Comment la télévision réussit-elle à faire de ses audiences un feuilleton ?

19 Sep , 2016  

Depuis la rentrée, on ne parle que de ça : l’arrivée de Yann Barthès sur TMC, avec sa nouvelle émission « Quotidien ». Les articles pleuvent. Le présentateur fait la couverture des Inrocks. En face, Cyril Hanouna et son « Touche pas à mon poste » semblent enfin avoir un rival de taille et les audiences du nouveau « Petit Journal » s’effondrent. Alors, qui l’emportera entre Hanouna et Barthès dans la « guerre » de l’access prime-time (la case horaire précédant le prime-time c’est-à-dire l’émission-phare de 21 heures) ? Chaque jour, les audiences sont scrutées. Qui va doubler qui ? Qui va être le plus regardé ? Jamais la télévision n’a été autant l’objet de son propre feuilleton. Ce qui nous coupe le souffle, tous les jours, ce n’est plus ce qu’il se passe dans la télé, mais comment se passe la télé.
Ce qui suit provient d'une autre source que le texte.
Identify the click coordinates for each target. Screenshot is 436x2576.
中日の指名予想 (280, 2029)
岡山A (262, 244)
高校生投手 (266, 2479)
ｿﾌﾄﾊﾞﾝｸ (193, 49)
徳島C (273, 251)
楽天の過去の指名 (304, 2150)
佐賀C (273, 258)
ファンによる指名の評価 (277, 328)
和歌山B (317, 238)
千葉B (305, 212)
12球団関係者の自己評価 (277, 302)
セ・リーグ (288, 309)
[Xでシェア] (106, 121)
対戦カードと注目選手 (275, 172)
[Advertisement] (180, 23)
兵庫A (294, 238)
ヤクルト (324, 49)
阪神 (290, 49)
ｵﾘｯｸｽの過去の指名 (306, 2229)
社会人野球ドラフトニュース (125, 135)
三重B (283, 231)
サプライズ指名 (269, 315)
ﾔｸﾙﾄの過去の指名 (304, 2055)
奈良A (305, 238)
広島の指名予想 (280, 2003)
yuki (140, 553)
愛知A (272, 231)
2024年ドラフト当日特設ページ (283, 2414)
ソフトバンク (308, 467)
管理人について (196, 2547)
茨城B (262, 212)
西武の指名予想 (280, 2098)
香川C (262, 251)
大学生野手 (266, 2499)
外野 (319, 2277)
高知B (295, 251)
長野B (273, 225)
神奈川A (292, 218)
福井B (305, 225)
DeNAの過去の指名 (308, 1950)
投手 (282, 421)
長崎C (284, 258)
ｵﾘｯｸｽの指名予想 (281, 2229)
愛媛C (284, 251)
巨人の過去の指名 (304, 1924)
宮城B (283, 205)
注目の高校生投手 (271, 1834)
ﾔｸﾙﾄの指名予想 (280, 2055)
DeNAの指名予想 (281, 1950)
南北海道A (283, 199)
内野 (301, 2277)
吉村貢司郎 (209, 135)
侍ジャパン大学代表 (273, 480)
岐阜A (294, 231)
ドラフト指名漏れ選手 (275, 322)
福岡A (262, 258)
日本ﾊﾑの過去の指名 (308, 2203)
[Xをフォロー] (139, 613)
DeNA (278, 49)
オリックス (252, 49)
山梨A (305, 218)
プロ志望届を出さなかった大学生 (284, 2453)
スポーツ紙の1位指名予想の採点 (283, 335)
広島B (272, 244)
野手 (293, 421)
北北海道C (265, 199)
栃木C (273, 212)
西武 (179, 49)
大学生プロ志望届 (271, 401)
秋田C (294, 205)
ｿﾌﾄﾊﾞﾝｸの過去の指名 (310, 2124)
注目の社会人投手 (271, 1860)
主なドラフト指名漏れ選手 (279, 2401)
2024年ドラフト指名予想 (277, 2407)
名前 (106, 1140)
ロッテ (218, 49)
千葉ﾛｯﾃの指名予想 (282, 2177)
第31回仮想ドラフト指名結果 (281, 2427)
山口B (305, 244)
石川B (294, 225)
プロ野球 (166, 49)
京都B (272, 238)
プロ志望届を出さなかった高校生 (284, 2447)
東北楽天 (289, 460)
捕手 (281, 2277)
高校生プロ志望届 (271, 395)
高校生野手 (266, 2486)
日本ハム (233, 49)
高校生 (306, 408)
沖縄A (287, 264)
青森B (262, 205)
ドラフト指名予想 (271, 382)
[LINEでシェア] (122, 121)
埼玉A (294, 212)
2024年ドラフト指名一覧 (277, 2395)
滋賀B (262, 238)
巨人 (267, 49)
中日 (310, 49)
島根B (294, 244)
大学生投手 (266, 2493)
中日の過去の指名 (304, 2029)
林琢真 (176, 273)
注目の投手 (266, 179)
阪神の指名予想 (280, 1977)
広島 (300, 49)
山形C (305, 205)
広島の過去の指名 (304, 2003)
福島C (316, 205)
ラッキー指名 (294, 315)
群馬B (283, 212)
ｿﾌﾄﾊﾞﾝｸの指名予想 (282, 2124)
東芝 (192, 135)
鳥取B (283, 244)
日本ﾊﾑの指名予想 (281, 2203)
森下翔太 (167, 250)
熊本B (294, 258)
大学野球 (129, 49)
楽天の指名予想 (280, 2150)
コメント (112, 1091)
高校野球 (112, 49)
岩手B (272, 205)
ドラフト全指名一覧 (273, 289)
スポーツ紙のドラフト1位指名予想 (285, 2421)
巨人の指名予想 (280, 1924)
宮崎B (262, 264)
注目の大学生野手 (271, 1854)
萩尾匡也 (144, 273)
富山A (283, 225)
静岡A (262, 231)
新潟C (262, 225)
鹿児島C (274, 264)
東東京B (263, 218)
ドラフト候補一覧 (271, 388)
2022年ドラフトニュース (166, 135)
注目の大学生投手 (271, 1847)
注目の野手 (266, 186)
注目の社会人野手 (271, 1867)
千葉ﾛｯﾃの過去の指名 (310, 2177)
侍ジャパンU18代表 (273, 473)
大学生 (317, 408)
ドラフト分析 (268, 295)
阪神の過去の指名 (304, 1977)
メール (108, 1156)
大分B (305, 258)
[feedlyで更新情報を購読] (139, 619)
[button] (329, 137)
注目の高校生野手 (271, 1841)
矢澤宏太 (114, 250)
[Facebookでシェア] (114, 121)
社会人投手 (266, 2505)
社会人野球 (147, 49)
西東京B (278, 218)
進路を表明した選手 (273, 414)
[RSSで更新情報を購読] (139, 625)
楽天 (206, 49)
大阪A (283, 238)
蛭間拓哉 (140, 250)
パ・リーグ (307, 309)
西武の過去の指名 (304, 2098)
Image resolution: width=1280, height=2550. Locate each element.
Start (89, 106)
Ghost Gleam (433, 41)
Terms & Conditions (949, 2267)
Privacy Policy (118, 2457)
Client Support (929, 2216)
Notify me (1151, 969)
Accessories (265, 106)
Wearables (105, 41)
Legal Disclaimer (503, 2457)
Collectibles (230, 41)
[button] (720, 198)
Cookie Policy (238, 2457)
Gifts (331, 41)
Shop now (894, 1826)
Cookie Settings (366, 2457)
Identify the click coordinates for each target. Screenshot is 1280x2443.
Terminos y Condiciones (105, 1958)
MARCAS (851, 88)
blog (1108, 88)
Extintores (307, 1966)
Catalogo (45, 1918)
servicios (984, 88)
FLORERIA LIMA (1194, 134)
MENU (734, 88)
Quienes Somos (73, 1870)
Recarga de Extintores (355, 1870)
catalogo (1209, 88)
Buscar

Les audiences, nouveau cœur d’attention du public

Ce phénomène n’est pas nouveau, mais tend à s’amplifier. Les audiences ne sont plus l’affaire des professionnels désormais. Pourtant, quand en 1985, le système Médiamat, (qui devint celui de l’Audimat en 1989) créé par l’entreprise Médiamétrie, c’était pour satisfaire les professionnels qui cherchaient un moyen d’évaluer le nombre d’auditeurs. Au cœur des rapports entre annonceurs et médias, les audiences étaient avant tout une affaire financière et de marketing, qui est apparue en même temps que l’émergence de grandes radios privées. Annonceurs, chaînes de télévision et stations de radio sont d’ailleurs les actionnaires de Médiamétrie. Bref, il s’agissait d’une indication interne au monde des médias, que les acteurs de ce petit univers scrutaient.

Aujourd’hui, ce n’est plus seulement le regard des professionnels qui s’abat sur les audiences, lorsque celles-ci sont publiées, aux alentours de 9 heures du matin. Le regard du public se tourne vers elles, avide de savoir les résultats. Les chaînes informent par conséquent sur leurs audiences, à travers des communiqués. Ce qui apparaissait avant comme un élément de cuisine interne est désormais sous le feu des projecteurs. Le spectateur ou l’auditeur ne ressent aucun « rejet » à ce qu’on lui révèle que l’objectif des médias privés est souvent davantage d’être écouté par le plus grand nombre dans un but de rentabilité, que de faire un contenu de qualité.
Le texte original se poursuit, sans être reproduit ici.